--- TASK DIRECTIONS ---
Rewrite everything from the line containing "This screenshot has" down to the line containing "tap(34, 135)", replacing "grid icon" with "list icon" and leaving the rest unchanged. Omit the picture from your answer.

--- ITEMS ---

* * * * * * * * *

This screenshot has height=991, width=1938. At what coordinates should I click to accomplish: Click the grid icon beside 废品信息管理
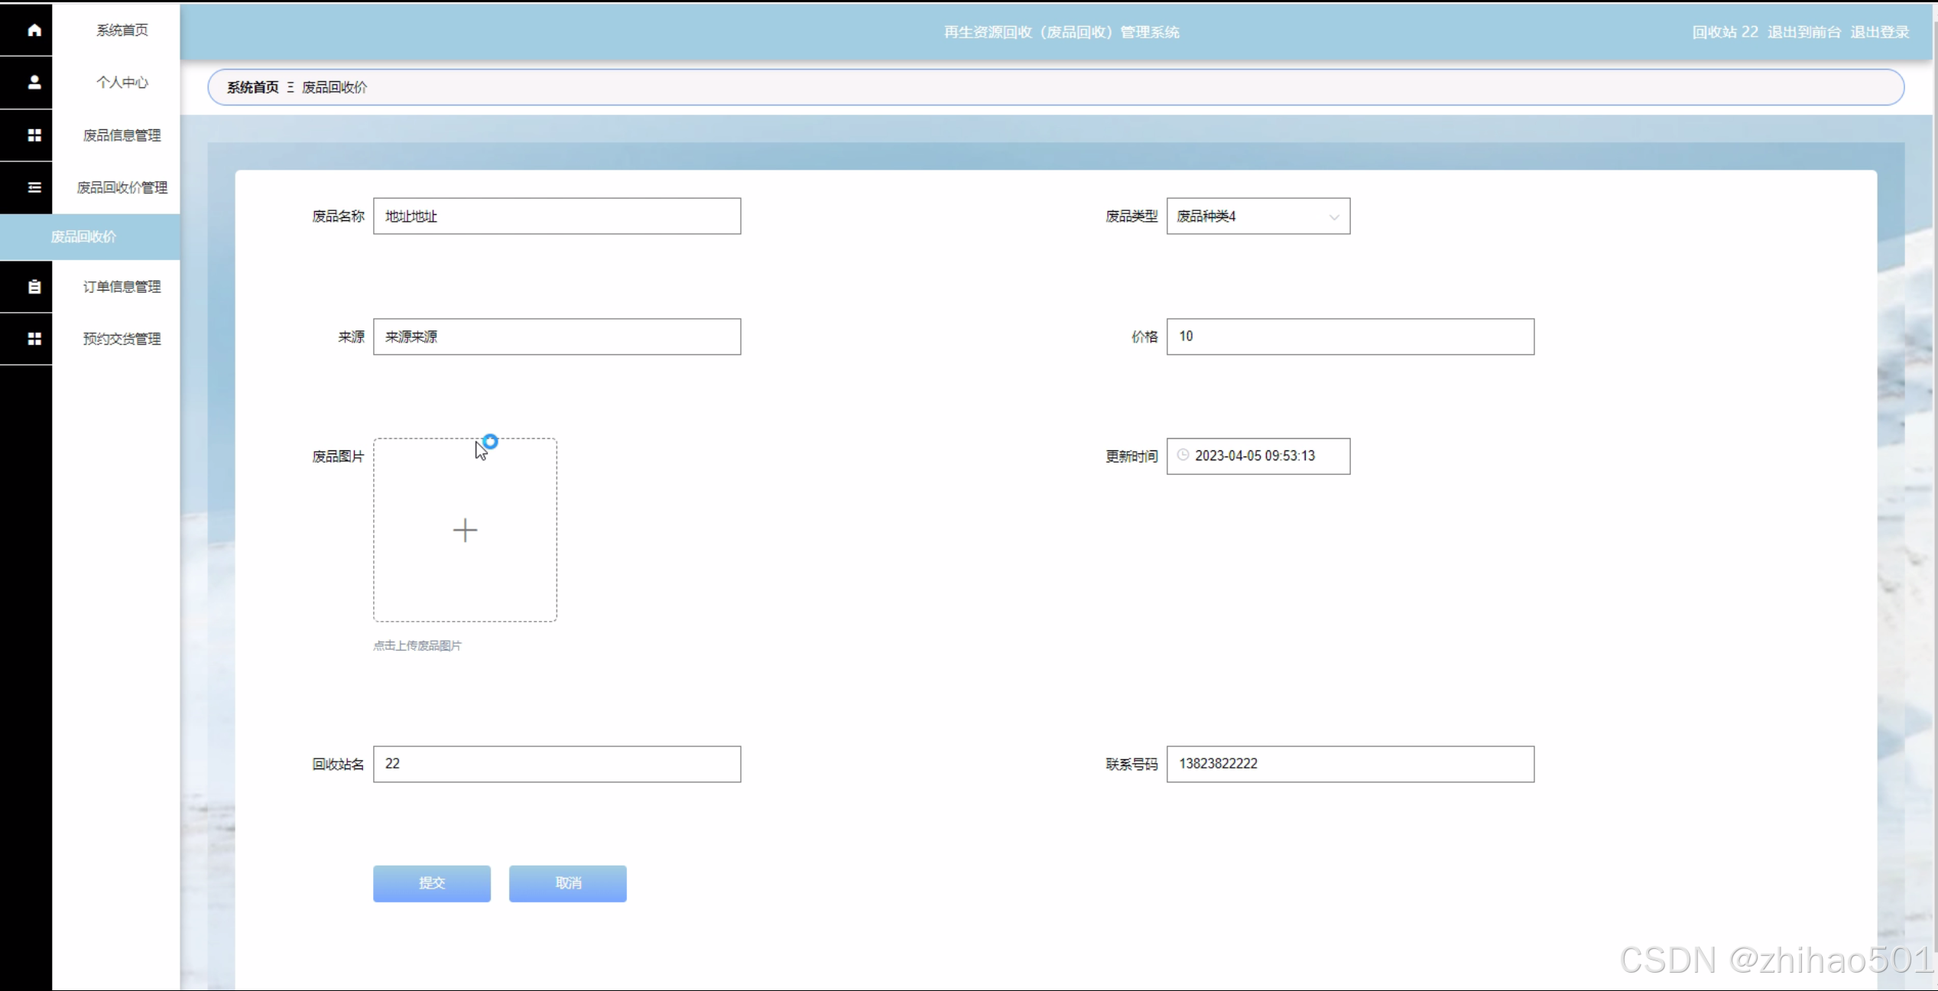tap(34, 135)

* * * * * * * * *

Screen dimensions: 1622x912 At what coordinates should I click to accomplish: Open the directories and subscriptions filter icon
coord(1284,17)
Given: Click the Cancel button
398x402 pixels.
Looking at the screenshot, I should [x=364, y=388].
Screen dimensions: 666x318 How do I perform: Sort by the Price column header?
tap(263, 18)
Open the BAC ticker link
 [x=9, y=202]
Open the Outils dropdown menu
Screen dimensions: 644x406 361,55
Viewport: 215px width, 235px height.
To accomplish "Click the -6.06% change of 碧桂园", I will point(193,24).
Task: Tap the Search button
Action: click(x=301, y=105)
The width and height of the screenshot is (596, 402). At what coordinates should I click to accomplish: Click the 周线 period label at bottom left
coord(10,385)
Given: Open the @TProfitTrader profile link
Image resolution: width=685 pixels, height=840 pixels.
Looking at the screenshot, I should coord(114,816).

* * * * * * * * *

--- FINISHED ANSWER ---
This screenshot has height=991, width=1938. At what coordinates should I click to accomplish: Click the list icon beside 废品信息管理
tap(34, 135)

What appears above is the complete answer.